Left million to Lake Forest College

Grace Groner (April 4, 1909 – January 19, 2010) was an American woman recognized after her death for a posthumous gift of seven million dollars to her alma mater, Lake Forest College.

==Biography==
===Life===
Groner was born in 1909 in a small Lake County, Illinois, farming community. She had a twin sister, Gladys, who died in April 2007. Upon their being orphaned at age 12, both sisters were taken in by George Anderson, one of the prominent members of the community. He paid for both of them to attend nearby Lake Forest College, from which they graduated in 1931. Grace Groner never married.

For many years Groner lived with Ann Findlay, an elderly relative of George Anderson, in a small apartment in the building that housed the Lake Forest movie theater, which was owned by the Anderson family. She was always considered "family" by the Anderson family.

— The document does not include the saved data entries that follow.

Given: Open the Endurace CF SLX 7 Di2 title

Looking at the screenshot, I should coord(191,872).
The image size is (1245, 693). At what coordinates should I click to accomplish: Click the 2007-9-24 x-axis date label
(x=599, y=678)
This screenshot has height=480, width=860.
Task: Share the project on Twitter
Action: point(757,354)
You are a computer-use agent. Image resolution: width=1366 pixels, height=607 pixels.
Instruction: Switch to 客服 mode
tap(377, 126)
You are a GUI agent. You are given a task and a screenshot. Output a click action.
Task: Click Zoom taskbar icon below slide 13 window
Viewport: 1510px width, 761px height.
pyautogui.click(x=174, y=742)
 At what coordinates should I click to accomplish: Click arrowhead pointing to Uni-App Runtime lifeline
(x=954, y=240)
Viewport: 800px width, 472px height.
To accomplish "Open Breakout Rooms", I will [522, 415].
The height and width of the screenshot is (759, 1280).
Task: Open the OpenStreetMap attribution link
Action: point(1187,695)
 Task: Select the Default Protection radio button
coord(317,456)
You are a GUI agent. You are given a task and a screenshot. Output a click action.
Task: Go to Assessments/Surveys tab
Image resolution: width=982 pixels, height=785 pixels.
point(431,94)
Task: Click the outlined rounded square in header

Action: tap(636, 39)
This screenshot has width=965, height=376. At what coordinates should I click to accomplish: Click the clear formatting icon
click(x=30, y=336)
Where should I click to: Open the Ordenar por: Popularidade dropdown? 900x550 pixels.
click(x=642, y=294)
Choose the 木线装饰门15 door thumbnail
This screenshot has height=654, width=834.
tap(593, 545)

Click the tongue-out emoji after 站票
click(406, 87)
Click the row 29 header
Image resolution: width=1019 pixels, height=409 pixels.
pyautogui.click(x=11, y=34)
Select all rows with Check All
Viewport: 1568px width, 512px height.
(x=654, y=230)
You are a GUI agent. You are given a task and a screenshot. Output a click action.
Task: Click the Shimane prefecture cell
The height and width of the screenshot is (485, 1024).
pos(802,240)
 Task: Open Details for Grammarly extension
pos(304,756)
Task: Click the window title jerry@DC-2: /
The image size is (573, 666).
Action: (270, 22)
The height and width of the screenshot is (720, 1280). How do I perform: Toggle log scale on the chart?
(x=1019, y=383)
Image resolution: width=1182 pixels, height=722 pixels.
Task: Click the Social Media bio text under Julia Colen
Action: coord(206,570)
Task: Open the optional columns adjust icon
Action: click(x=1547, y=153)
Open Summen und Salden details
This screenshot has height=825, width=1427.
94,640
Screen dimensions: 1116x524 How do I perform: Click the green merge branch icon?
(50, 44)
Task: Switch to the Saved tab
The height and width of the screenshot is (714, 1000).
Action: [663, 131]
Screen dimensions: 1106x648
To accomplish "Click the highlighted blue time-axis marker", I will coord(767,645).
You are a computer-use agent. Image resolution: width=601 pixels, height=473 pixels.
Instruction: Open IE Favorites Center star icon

In 1935, Groner purchased three $60 shares in Abbott Laboratories, where she also worked for 43 years. Over the years, her shares split many times, and she reinvested the dividends each time. She had few needs, lived in a small cottage willed to her, bought clothes at rummage sales, but travelled extensively. She also gave money to the needy, but kept her name anonymous .

Over the years, Groner remained close to Lake Forest; she donated $180,000 to help start a scholarship fund and attended college football games. In 2008, she set up a foundation that would receive her estate upon her death. It was estimated that the foundation would earn $300,000 a year on interest from her estate.

===Death and will===
On January 19, 2010, Groner died. After her death it was revealed that her estate totaled in excess of seven million dollars and was left to a foundation she had established prior to her death. She expressed her desire that the income should be used to benefit students of Lake Forest College by funding independent study, internships, international study and service projects, as well as a possible grant to a student attending pharmacy school. Upon being told of this, college president Stephen D. Schutt is said to have exclaimed, "Oh, my God."

Her home has been updated by her foundation and is currently occupied by two senior Lake Forest College women during their senior year who have made significant contributions to the college community and who have received a foundation grant. The women live in the home as Grace's guests. It is estimated that some 1,300 students will benefit from her will. The home will be known as "Grace's Cottage."